Wie traurig das doch ist, nie wissen dürfen, wie das sein kann für ein Kind, wenn sich wer um wen kümmert; mit Leib und Seele liebt.
Solange ich den Mustern meiner Kindheit treu blieb, indem ich meinen Eltern aufs Wort folgte, solange konnte ich selbst nicht erleben, was es für mich bedeutet hat, ein Kind zu sein.
Der Ort, der ich bin und sonst niemand, mein Herz, die Seele meines Geistes, wie immer man das heißt, was immer dort geschehen ist, bin ich und sonst niemand. Der weiß, woher die Hilfe kam. Woher sie niemals kam. Wie leer der Ort tatsächlich war, wenn ich nur mich dort sehen und wieder finden kann, dann sehe ich, wer dort noch ist. Wer mich beschützt hat vor den Schlägen und der Gewalt, den Worten, die mein Herz bestraften, die ungehindert in mich drangen.
Wer schadet und ein Kind verletzt, verwundet jeden Ort, an dem sich dieses Kind dann später aufhält und verortet. Wer ein Kind schlägt, verwundet in ihm jede Aussicht auf Zuneigung. Der schadet jedem Augenblick der später ist. Der schadet jedem Wort, das sich aus diesem Kind bewegt.
Da kannst du dich jetzt hinhocken und mit dir selbst dann reden, sagt er.
Wer weiß, was das bedeutet, ohne Zuflucht sein!?
An seiner eignen Hand alleine gehen.
An einer Hand so gerne jemand haben mögen. An einer Hand wenigstens später, irgendwann, doch jemand haben.
Wer weiß, was das bedeutet, ohne Heimat sein, weil niemand dich beschützt, wenn eine Hand zuschlägt?

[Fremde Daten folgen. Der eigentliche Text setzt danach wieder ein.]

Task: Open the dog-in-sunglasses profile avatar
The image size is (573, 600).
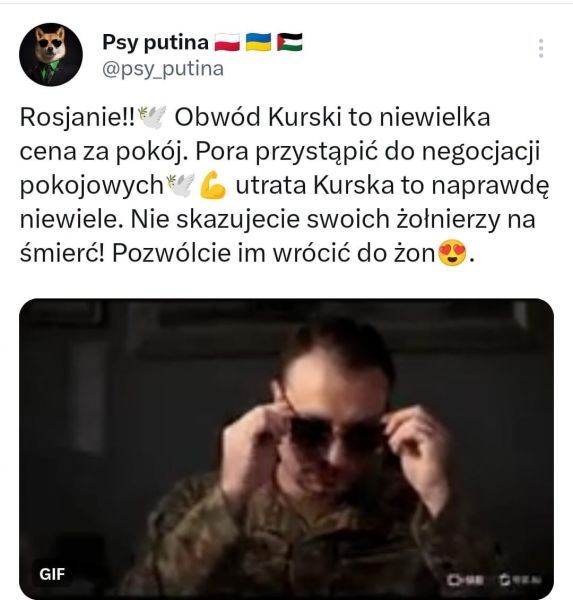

Natürlich wünschte ich mir einen Bruder, der mit mir gehen würde, der mich nach Hause auch begleitete, der ganz genau die Wege kennt, wo niemand mir auflauern wird, der mich beschützt und nicht mehr weggeht, egal was auch passiert. Der Wunsch bezeugt die Tatsache, dass niemand für mich war, im Angesicht des Schreckens und der Angst. Dass meine Seele niemand kennt, der nicht verschwunden ist wie ich. Wer nicht am Tag und in der Nacht nach seinen Armen suchte, nach Bäumen, hinter denen wenigstens für eine Zeitlang Sicherheit zu finden wäre. Wer dann nach oben schaut, sieht vielleicht Blätter rauschen. Die Bäume haben kein Gesicht, nur Blätterhände schütteln unentwegt nur Blätter, vereinzelt und auch miteinander.
Jetzt fällt der Watschenbaum gleich um, sagt er.
Ein Bild. Mit Fäusten, aufgehängt an beiden Füßen, zitternd.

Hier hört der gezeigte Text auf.